The problem with directly activating Trks (the dihexa / 7,8-DHF / "BDNF mimetic" approach) is that constant high-amplitude Trk signaling has theoretical risks: TrkA agonism is involved in pain signaling (NGF antibodies like tanezumab were developed for pain), and chronic TrkB agonism may downregulate the receptor, may have pro-tumorigenic effects in certain contexts, or may trigger seizures (tonic-clonic seizures have been reported with some BDNF-mimetic compounds in animals).

ACD-856 sidesteps this by binding the intracellular kinase domain rather than the extracellular ligand-binding site. It increases the Vmax of TrkA's kinase activity — i.e., when BDNF or NGF does bind, the receptor does its job harder and faster. It does nothing in the absence of endogenous neurotrophin. This means:

• Signal is amplified only where BDNF/NGF is being released → preserves the spatial and temporal pattern of endogenous neurotrophin signaling
• Less risk of receptor downregulation than a tonic agonist
• Mechanistically distinct from cerebrolysin (peptide cocktail that mimics BDNF/NGF), dihexa (HGF activator → indirect Trk pathway), or 7,8-DHF (direct TrkB agonist)

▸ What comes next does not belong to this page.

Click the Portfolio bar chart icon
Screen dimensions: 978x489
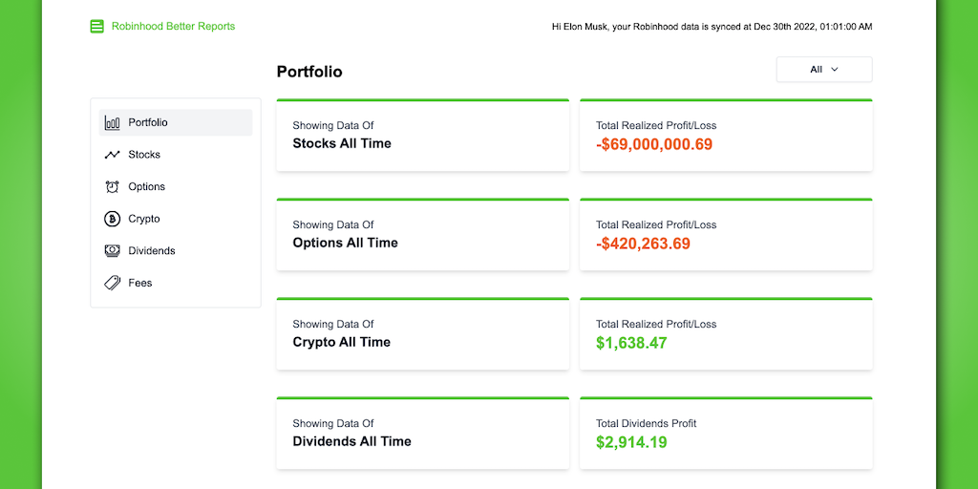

Downstream effects observed in cells:

• ↑ phospho-TrkB in SH-SY5Y neuroblastoma cells
• ↑ phospho-ERK1/2 in primary cortical neurons
• ↑ NGF-induced neurite outgrowth in PC12 cells
• ↑ pre-synaptic protein SNAP-25 levels
• ↑ BDNF protein expression ~30% in neuronal cultures (auto-amplifying loop — Trk-PAM activity drives transcription of more BDNF)
• Neuroprotection vs amyloid-beta toxicity
• Neuroprotection vs energy-deprivation (glucose/oxygen withdrawal models)
• Improved mitochondrial function (newer 2024–2026 data)

In live animals (rats / mice):

• Facilitates LTP (long-term potentiation) in hippocampal slices
• Increases brain acetylcholine in awake rats (microdialysis)
• Reverses scopolamine-induced memory impairment (cholinergic blockade model)
• Reverses dizocilpine (MK-801)-induced memory impairment (NMDA blockade model)
• Reverses age-related memory deficits in old mice
• Sustained antidepressant-like activity in forced-swim and tail-suspension tests
• Anti-inflammatory effects (cytokine downregulation in neuroinflammation models)

The animal data covers two distinct memory-impairment mechanisms (cholinergic + glutamatergic) and an aging model — broader pharmacological coverage than typical for a single compound, which is what you'd expect from a mechanism that amplifies whatever neurotrophic signaling is happening rather than hitting a single neurotransmitter system.